Il s'installe à Paris, exerce la profession d'avocat et se fait apprécier comme poète dans la société cultivée, où il trouve des protecteurs puissants comme Achille de Harlay, devenu premier président du parlement de Paris en 1582. Bonnefons publie en 1587 la Pancharis[3].
En 1584, il acquiert la charge de lieutenant général de Bar-sur-Seine, qu'il exerce tout au long de sa vie. Il s'y marie et renonce alors à la poésie amoureuse[4]. Il a eu cinq enfants, dont un fils prénommé comme lui, qui hérita de sa charge et pratiqua aussi la poésie latine.

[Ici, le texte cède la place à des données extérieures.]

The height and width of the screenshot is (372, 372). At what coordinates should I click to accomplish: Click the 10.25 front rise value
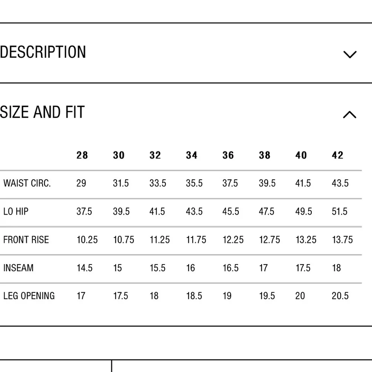[x=87, y=240]
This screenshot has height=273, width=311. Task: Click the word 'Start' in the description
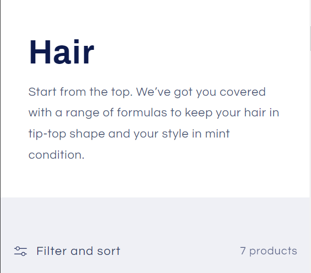42,92
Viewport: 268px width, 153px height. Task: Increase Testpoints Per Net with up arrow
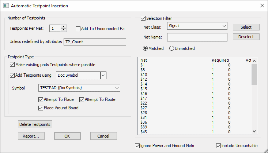(x=64, y=26)

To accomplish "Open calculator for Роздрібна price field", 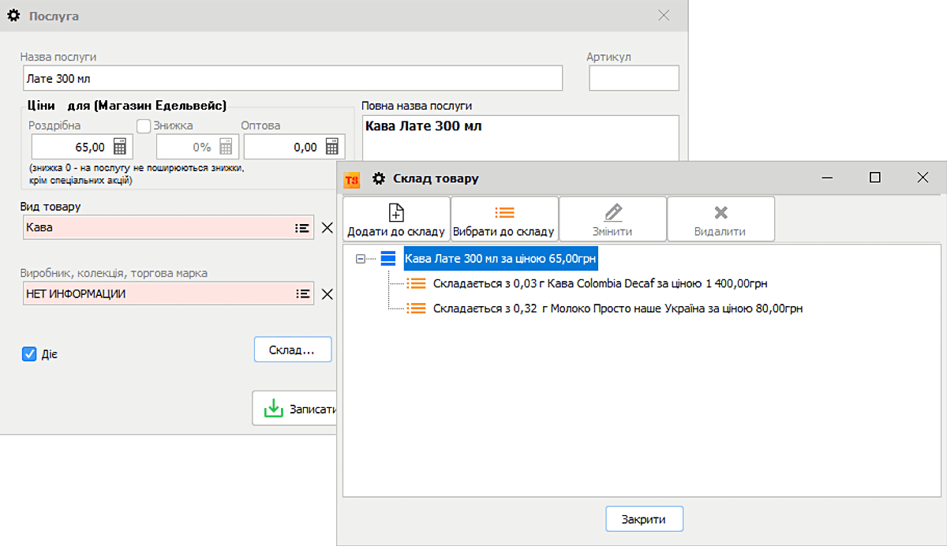I will pos(120,148).
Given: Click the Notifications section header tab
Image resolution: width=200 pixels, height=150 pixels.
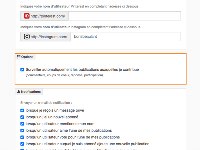Looking at the screenshot, I should coord(29,92).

Il meurt, probablement à Bar-sur-Seine, dans sa soixantième année et la trentième de sa charge de lieutenant général, donc vers 1614, comme en témoigne l'épitaphe qu'il composa pour sa tombe en l'église Saint-Étienne de Bar-sur-Seine.
Œuvre
Son œuvre principale, la Pancharis[5], œuvre de poésie amoureuse et galante en latin, se distingue par une élégance raffinée et un peu maniérée. Elle est formée de trente-deux pièces érotiques qui s'inscrivent dans la tradition des Basia (Baisers) de Jean Second (1539). Bonnefons se met sous le patronage de Catulle et de Tibulle.
Il avait une prédilection, du point de vue métrique, pour l'hendécasyllabe phalécien.